WHAT THE EXERCISE ASKS:
Each line from the one containing "1568x461 pixels. How" through the last line of the data below should be printed exactly, please, with any pictures omitted.
[RECORDS TO USE — start]
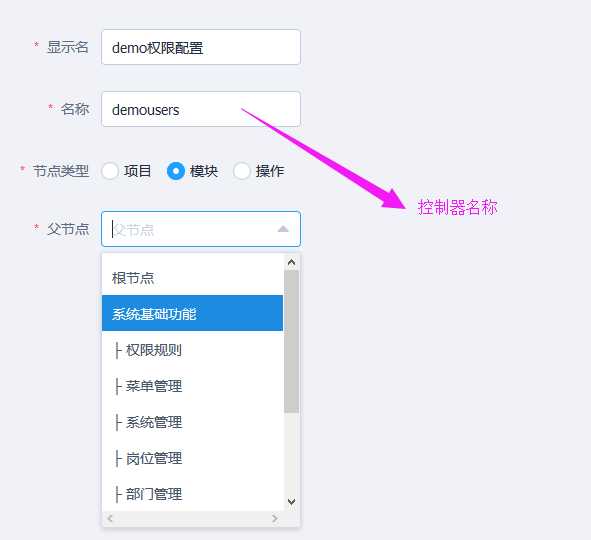Select the 操作 node type radio
This screenshot has height=540, width=591.
pos(242,171)
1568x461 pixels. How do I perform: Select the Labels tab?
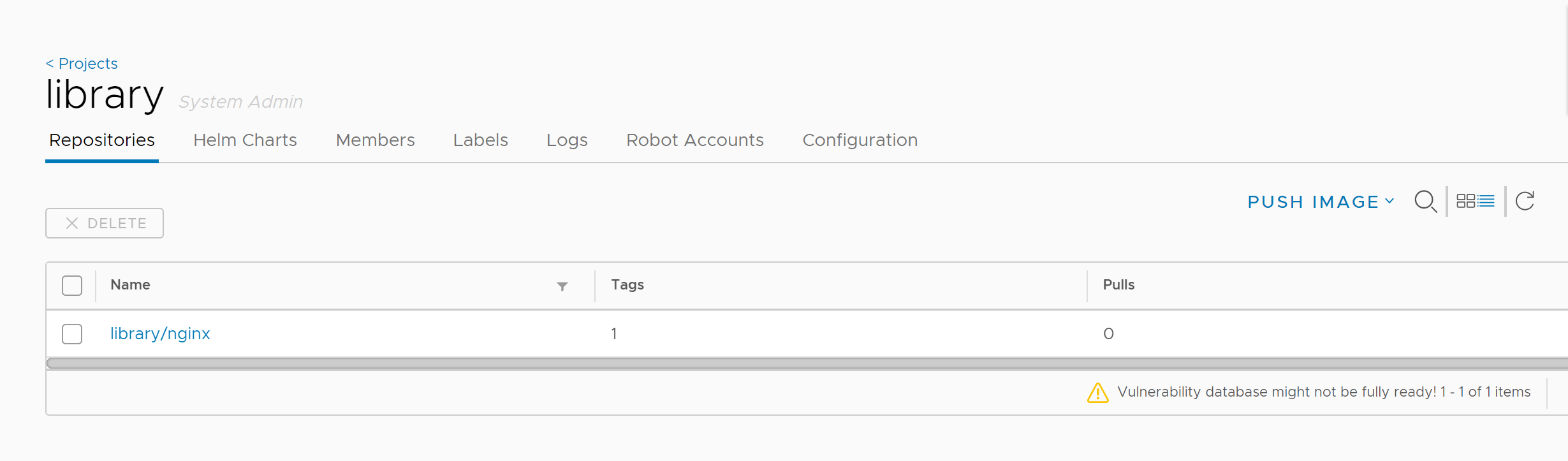(x=480, y=140)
[RECORDS TO USE — finish]
TASK RESPONSE:
1568x461 pixels. How do I perform: Select the Labels tab?
(x=480, y=140)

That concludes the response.